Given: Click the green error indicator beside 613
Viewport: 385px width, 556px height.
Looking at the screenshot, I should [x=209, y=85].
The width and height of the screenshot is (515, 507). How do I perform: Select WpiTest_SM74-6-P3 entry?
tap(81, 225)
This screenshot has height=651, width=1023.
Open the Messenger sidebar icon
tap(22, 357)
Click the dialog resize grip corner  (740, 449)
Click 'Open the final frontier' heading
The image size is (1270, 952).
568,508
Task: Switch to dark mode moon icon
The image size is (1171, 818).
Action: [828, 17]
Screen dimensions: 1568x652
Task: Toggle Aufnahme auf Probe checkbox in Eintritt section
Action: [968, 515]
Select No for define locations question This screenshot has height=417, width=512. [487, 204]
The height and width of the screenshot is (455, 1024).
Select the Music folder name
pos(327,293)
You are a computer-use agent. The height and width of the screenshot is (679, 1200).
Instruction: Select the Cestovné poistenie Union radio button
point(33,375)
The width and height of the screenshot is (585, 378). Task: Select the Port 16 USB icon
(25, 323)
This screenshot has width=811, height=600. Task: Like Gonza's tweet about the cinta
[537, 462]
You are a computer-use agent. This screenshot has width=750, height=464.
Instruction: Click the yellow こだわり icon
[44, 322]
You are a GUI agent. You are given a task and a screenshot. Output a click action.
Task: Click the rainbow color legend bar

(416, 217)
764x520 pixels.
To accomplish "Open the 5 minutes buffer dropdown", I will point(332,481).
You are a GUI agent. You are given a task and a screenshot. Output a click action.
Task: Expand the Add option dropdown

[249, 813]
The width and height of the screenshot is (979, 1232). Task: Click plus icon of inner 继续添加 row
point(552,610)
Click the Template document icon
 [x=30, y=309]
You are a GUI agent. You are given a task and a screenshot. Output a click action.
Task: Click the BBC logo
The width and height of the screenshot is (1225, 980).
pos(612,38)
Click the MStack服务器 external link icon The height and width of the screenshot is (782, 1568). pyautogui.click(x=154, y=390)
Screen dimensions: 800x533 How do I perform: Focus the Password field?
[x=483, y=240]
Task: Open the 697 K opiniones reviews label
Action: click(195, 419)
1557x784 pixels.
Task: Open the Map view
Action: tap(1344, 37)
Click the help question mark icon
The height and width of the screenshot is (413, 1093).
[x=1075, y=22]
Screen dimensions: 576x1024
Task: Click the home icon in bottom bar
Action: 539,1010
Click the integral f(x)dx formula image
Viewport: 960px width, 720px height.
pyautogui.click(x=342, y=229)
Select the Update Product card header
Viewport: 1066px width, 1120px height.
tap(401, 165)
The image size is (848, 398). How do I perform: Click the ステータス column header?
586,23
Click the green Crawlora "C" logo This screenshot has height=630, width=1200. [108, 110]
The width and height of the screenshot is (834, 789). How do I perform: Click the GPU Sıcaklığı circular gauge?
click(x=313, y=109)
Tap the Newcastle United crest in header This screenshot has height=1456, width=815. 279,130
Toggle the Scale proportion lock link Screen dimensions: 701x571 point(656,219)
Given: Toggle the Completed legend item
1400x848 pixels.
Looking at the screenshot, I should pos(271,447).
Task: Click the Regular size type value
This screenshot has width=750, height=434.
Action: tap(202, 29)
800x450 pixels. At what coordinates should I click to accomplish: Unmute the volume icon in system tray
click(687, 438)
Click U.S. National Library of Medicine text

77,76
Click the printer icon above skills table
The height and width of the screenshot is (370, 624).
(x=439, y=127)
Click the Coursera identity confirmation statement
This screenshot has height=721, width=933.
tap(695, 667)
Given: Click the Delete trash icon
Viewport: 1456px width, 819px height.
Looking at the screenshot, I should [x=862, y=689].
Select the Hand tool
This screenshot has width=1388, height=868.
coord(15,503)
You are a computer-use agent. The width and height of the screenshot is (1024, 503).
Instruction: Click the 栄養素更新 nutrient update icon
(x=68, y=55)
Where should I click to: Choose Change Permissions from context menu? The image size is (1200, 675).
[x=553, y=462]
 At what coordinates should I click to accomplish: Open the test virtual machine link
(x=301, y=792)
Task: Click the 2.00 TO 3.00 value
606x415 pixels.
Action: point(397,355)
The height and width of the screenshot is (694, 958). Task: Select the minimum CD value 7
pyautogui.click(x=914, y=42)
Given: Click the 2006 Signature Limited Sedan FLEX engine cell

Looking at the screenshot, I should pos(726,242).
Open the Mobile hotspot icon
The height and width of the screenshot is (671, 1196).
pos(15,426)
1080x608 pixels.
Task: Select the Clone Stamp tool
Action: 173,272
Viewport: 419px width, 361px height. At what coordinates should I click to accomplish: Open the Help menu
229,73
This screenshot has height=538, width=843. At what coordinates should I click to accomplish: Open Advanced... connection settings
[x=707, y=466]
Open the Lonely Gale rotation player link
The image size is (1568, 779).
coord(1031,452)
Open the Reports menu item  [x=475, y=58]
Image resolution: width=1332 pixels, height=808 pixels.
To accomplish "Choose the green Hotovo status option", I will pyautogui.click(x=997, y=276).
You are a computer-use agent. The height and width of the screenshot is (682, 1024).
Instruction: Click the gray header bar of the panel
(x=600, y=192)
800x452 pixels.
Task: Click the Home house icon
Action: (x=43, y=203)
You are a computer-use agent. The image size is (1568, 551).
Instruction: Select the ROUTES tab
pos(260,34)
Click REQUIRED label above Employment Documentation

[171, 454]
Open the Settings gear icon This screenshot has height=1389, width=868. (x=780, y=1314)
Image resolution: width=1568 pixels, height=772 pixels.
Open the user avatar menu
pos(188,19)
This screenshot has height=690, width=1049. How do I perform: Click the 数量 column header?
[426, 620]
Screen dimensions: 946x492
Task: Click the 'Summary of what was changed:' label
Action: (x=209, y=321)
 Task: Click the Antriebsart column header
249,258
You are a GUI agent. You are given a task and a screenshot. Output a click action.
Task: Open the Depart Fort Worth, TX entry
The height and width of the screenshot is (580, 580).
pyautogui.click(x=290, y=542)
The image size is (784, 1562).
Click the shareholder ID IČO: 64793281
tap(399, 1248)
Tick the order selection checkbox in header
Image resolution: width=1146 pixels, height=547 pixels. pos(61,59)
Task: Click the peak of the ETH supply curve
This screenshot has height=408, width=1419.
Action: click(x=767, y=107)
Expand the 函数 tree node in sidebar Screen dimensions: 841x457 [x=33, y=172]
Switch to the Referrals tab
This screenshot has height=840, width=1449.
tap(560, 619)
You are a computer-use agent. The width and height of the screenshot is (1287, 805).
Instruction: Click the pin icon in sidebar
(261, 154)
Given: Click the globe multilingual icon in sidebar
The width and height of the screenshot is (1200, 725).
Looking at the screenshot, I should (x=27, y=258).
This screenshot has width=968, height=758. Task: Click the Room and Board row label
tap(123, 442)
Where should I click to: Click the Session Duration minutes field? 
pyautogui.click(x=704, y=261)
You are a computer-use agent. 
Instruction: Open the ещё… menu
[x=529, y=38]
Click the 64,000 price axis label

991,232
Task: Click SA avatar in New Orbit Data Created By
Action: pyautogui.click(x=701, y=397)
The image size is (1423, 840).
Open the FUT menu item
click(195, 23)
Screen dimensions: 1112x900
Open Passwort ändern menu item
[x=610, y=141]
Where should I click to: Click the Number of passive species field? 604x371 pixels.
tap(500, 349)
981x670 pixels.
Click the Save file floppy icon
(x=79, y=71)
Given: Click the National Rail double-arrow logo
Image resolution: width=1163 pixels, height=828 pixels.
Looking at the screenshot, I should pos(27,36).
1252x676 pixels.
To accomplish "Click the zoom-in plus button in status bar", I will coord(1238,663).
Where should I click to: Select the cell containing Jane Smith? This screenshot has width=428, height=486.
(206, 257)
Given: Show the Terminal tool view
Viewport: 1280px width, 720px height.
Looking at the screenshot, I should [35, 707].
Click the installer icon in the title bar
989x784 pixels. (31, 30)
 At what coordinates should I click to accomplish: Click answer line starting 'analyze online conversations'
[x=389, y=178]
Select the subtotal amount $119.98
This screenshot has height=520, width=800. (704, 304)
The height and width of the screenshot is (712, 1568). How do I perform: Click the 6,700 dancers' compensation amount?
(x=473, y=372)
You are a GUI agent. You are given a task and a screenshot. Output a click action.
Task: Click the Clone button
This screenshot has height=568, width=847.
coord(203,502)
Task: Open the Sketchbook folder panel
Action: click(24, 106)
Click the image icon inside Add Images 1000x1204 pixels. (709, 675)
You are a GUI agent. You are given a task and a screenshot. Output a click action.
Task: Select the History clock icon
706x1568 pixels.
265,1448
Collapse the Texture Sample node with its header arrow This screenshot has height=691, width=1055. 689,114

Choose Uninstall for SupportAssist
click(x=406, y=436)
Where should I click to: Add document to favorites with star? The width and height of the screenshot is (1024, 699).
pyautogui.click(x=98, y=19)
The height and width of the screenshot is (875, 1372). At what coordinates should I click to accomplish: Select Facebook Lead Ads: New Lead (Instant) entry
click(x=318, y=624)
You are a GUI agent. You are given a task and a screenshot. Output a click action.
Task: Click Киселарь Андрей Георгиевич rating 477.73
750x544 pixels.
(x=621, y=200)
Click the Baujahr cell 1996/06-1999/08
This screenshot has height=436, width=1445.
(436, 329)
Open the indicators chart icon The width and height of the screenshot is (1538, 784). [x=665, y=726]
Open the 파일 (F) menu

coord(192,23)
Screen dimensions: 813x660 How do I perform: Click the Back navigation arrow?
══════════
### BRIEF
Your answer should consist of the lines from the listing that hold the word "green".

### WRITTEN ANSWER
Given: Click the green error indicator beside 613
Click the green Crawlora "C" logo This screenshot has height=630, width=1200. [108, 110]
To accomplish "Choose the green Hotovo status option", I will pyautogui.click(x=997, y=276).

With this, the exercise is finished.